▶ [TEXT SEGMENT]:
==========
The 13th Congress of the Philippines (Filipino: Ikalabintatlong Kongreso ng Pilipinas), composed of the Philippine Senate and House of Representatives, met from July 26, 2004, until June 8, 2007, during the fourth, fifth, and sixth years of Gloria Macapagal Arroyo's presidency. The convening of the 13th Congress followed the 2004 national elections, which replaced half of the Senate membership and the entire membership of the House of Representatives.

Events

Charter Change
President Gloria Macapagal Arroyo, in her several State of the Nation Addresses has repeatedly called on Congress to pave the way for the amending of the 1987 Constitution to provide for a unicameral–parliamentary–federal form of government. On December 8, 2006, the administration-dominated House of Representatives, bypassing the Senate, passed in haste House Resolution 1450, which called on Congress to convene into a Constituent Assembly (ConAss) to propose amendments to the Constitution.
The House move however, was faced with stiff opposition from the outmaneuvered members of the opposition and all but 1 member of the Senate, which was later bolstered by support from several sectors of the civil society and the influential Roman Catholic Church, which threatened to hold nationwide protest rallies to denounce the House move. Succumbing to the mounting opposition and the apparent withdrawal of support of the President, House Speaker Jose De Venecia later on scrapped the entire resolution and called instead for a constitutional convention, challenging the Senate to concur it in 72 hours. But this too was rejected by the Senate, which preferred to hold a constitutional convention after the 2007 elections. Efforts to amend the constitution during the 13th Congress were eventually shelved.
==========
▶ [TASK OBJECTIVE]: Reproduce the passage on the 13th Congress of the Philippines word for word, from its first sentence through its last.

▶ [DATASET CONTENT]:
==========
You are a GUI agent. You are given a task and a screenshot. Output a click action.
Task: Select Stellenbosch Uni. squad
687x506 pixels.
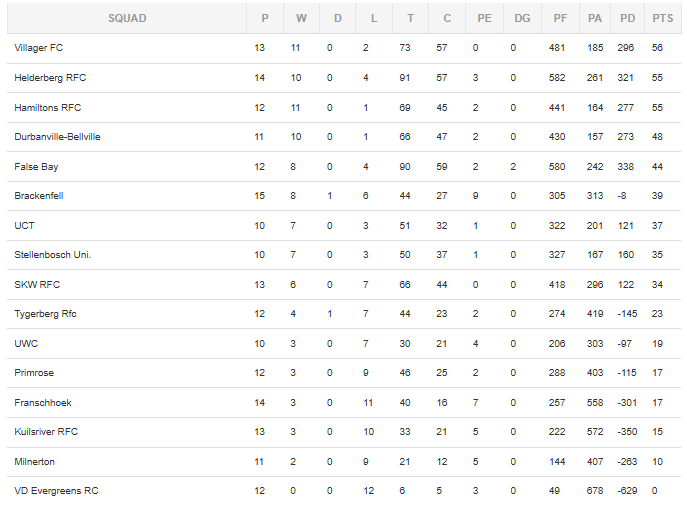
==========
▶ [FULL OUTPUT]:
The 13th Congress of the Philippines (Filipino: Ikalabintatlong Kongreso ng Pilipinas), composed of the Philippine Senate and House of Representatives, met from July 26, 2004, until June 8, 2007, during the fourth, fifth, and sixth years of Gloria Macapagal Arroyo's presidency. The convening of the 13th Congress followed the 2004 national elections, which replaced half of the Senate membership and the entire membership of the House of Representatives.

Events

Charter Change
President Gloria Macapagal Arroyo, in her several State of the Nation Addresses has repeatedly called on Congress to pave the way for the amending of the 1987 Constitution to provide for a unicameral–parliamentary–federal form of government. On December 8, 2006, the administration-dominated House of Representatives, bypassing the Senate, passed in haste House Resolution 1450, which called on Congress to convene into a Constituent Assembly (ConAss) to propose amendments to the Constitution.
The House move however, was faced with stiff opposition from the outmaneuvered members of the opposition and all but 1 member of the Senate, which was later bolstered by support from several sectors of the civil society and the influential Roman Catholic Church, which threatened to hold nationwide protest rallies to denounce the House move. Succumbing to the mounting opposition and the apparent withdrawal of support of the President, House Speaker Jose De Venecia later on scrapped the entire resolution and called instead for a constitutional convention, challenging the Senate to concur it in 72 hours. But this too was rejected by the Senate, which preferred to hold a constitutional convention after the 2007 elections. Efforts to amend the constitution during the 13th Congress were eventually shelved.